▸ **Excerpted data**
[Start of section]
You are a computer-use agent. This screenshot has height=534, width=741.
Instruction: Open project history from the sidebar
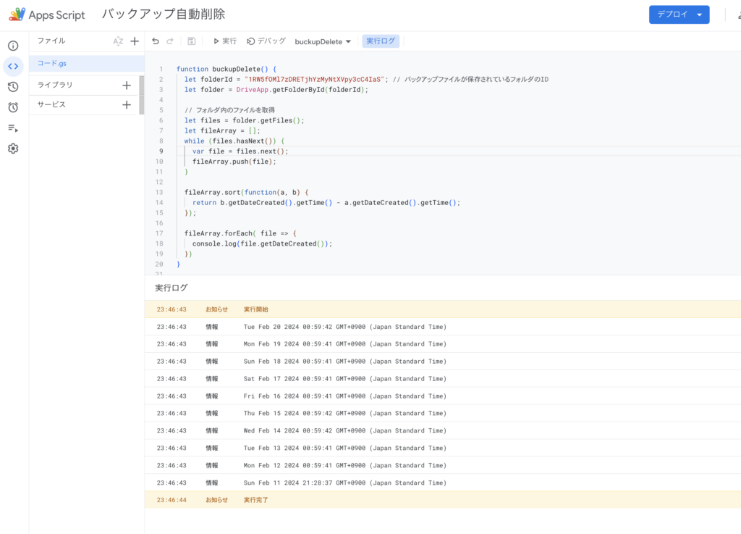13,87
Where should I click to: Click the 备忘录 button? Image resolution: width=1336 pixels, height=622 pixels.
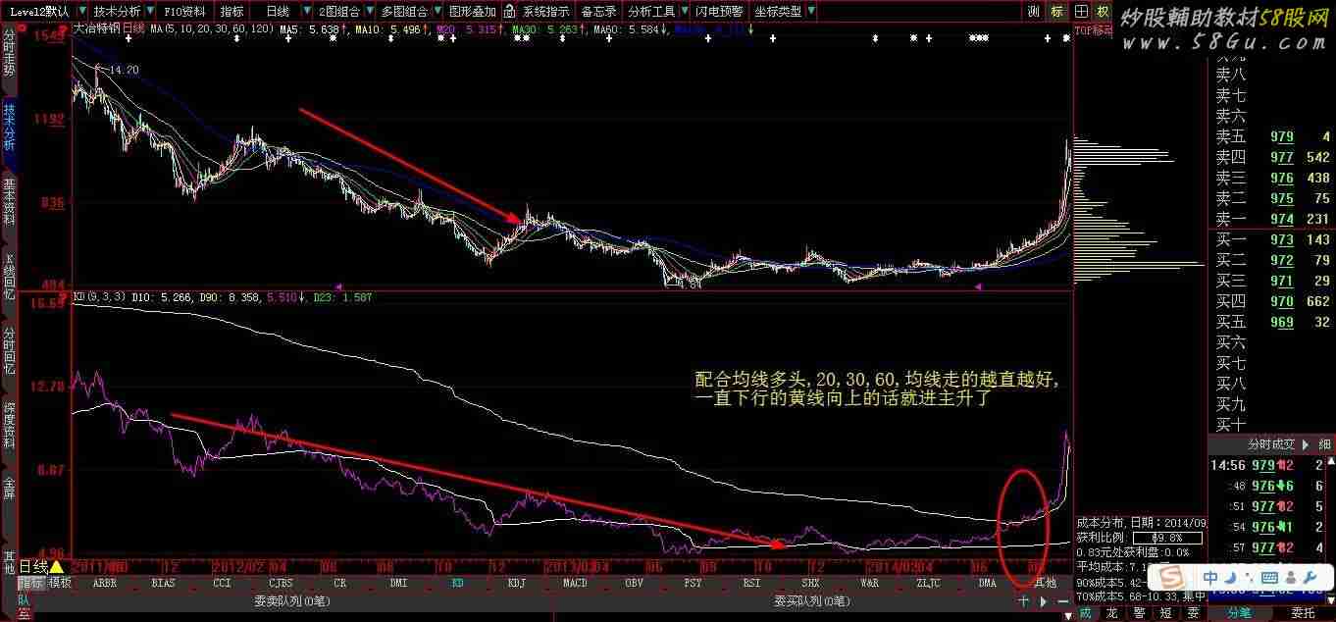click(x=598, y=12)
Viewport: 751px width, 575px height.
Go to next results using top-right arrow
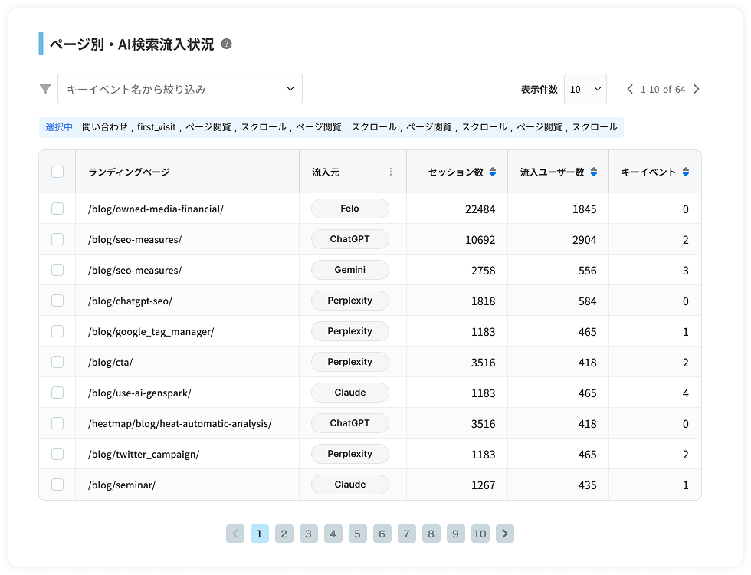(x=697, y=89)
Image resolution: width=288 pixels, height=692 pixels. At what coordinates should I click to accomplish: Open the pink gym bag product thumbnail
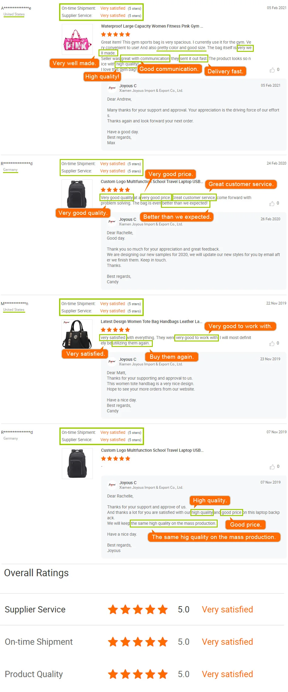point(77,39)
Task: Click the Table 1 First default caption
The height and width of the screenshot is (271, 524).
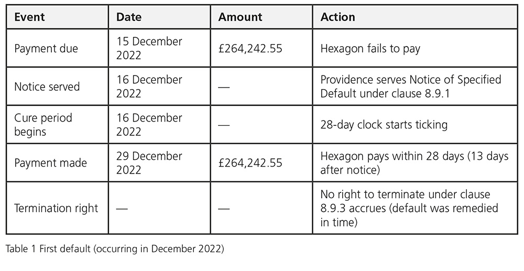Action: tap(115, 249)
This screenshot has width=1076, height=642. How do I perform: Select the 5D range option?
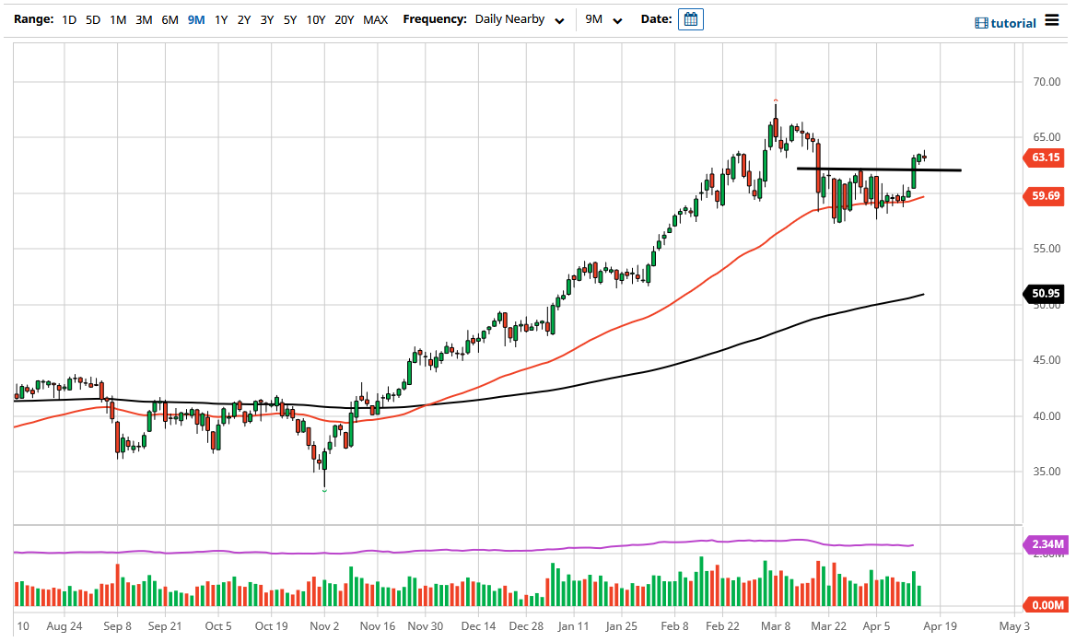(92, 19)
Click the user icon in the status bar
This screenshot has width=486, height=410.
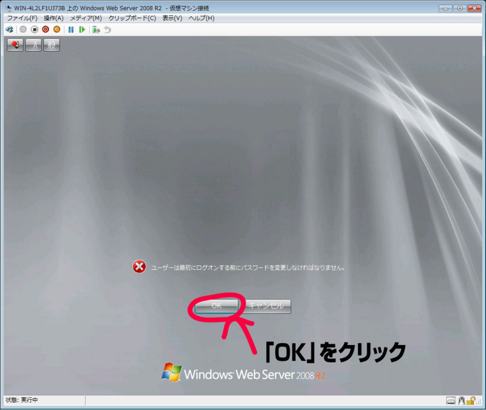(461, 400)
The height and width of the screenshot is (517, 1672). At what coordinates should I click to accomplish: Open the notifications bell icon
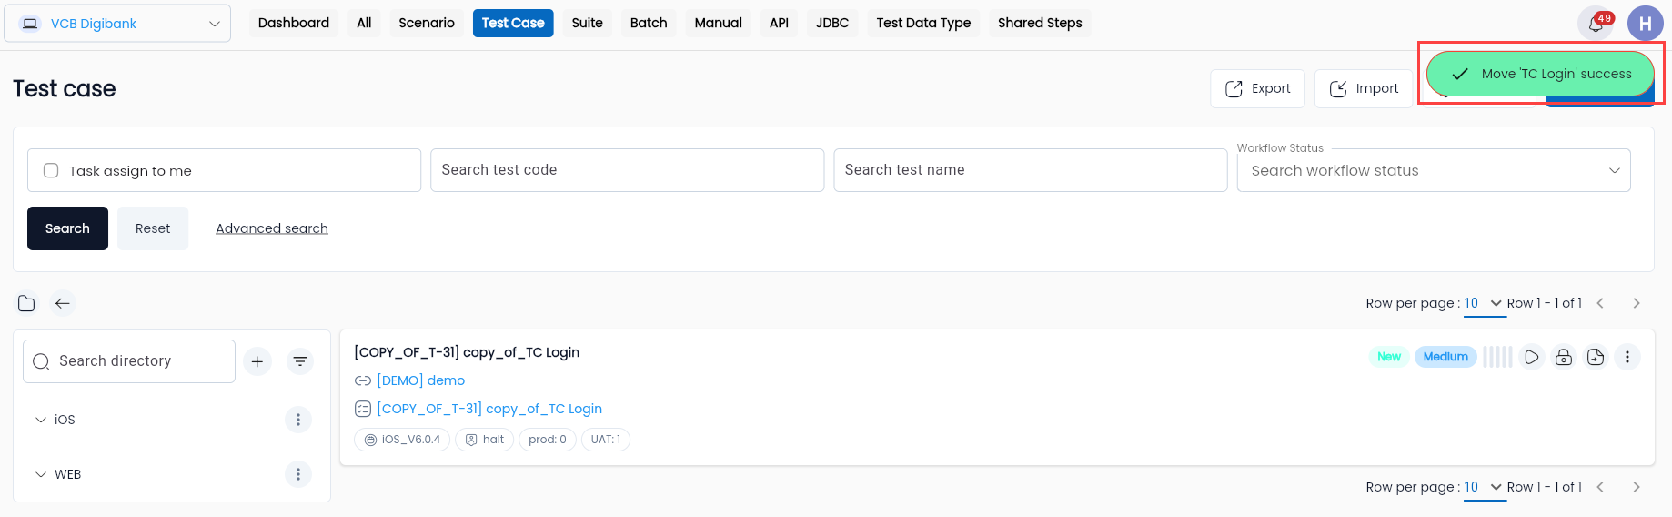point(1596,25)
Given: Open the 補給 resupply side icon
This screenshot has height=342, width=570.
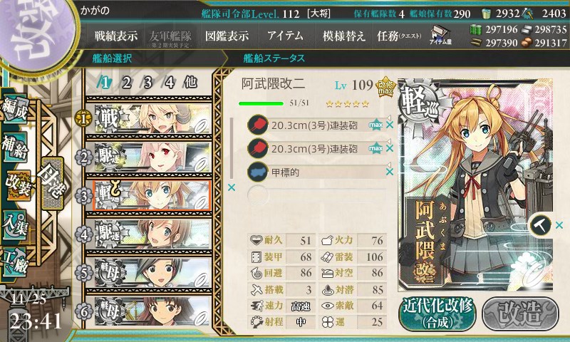Looking at the screenshot, I should tap(15, 147).
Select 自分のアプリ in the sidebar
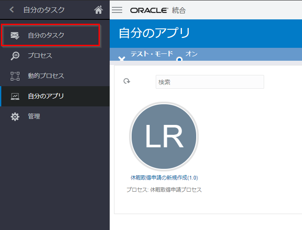This screenshot has height=230, width=302. point(46,96)
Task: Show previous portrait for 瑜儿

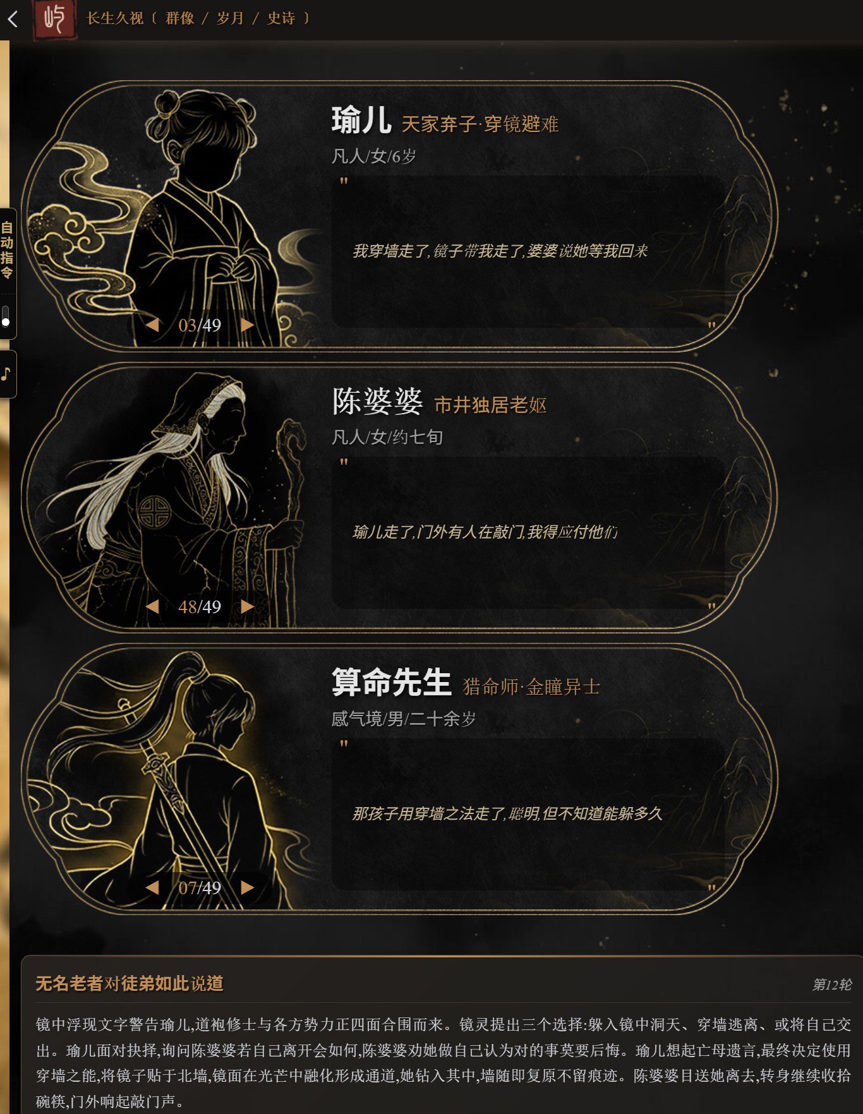Action: click(x=152, y=325)
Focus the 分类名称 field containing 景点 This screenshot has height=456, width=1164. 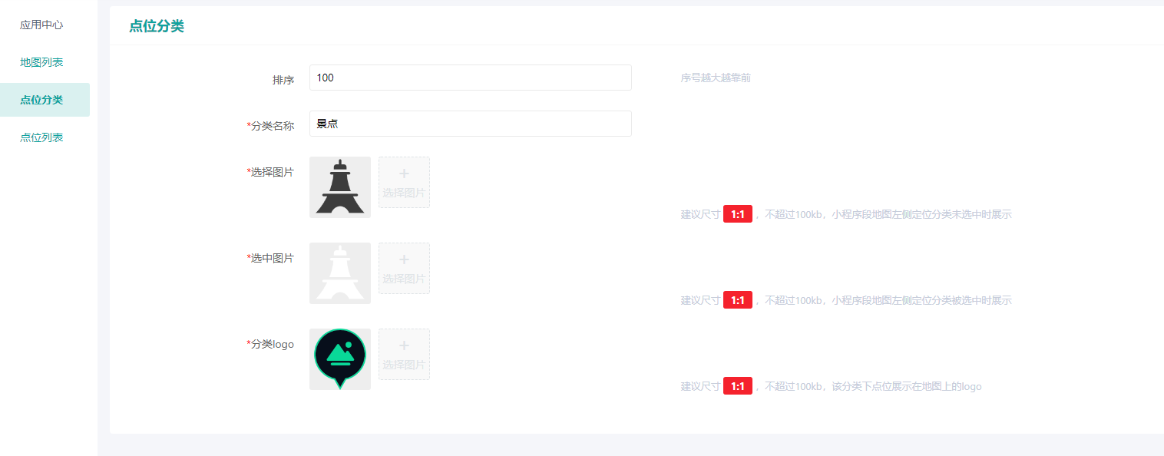pyautogui.click(x=471, y=124)
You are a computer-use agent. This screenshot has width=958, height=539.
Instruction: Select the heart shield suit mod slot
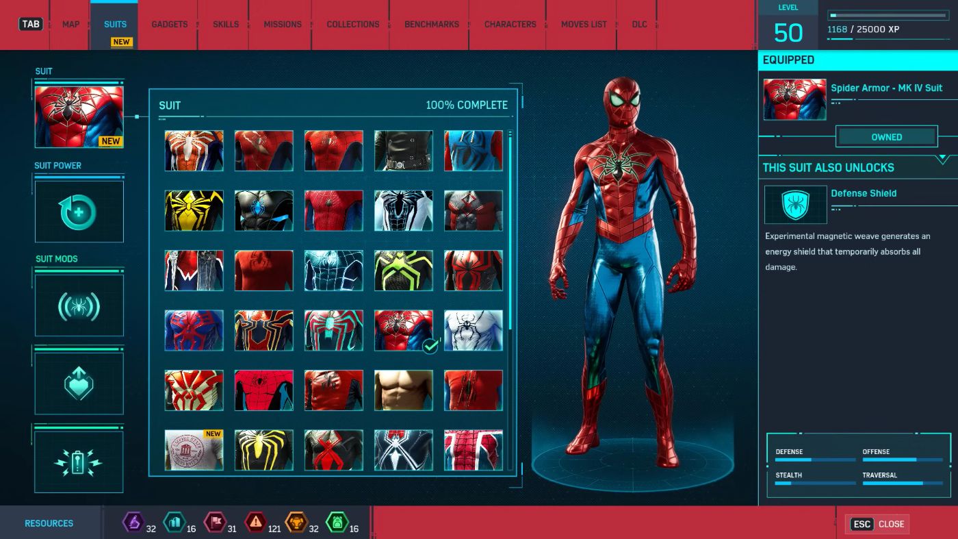[x=79, y=384]
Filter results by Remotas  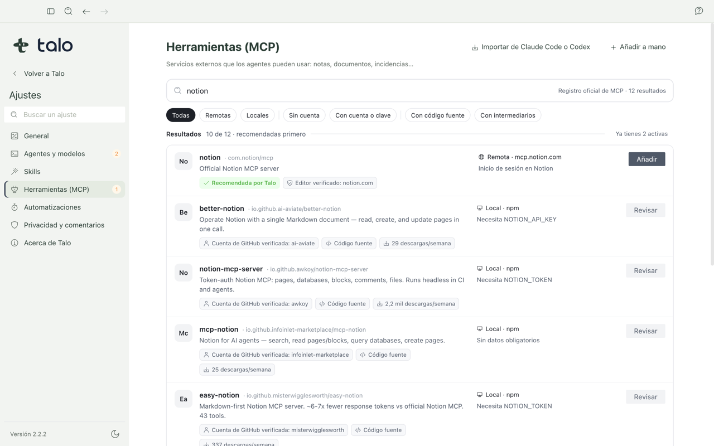pos(218,115)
[End of section]
▸ **Exercise goal**
From the entries above, select each line containing the string "computer".

▸ **Finished task**
You are a computer-use agent. This screenshot has height=534, width=741.
You are a computer-use agent. This screenshot has width=958, height=539.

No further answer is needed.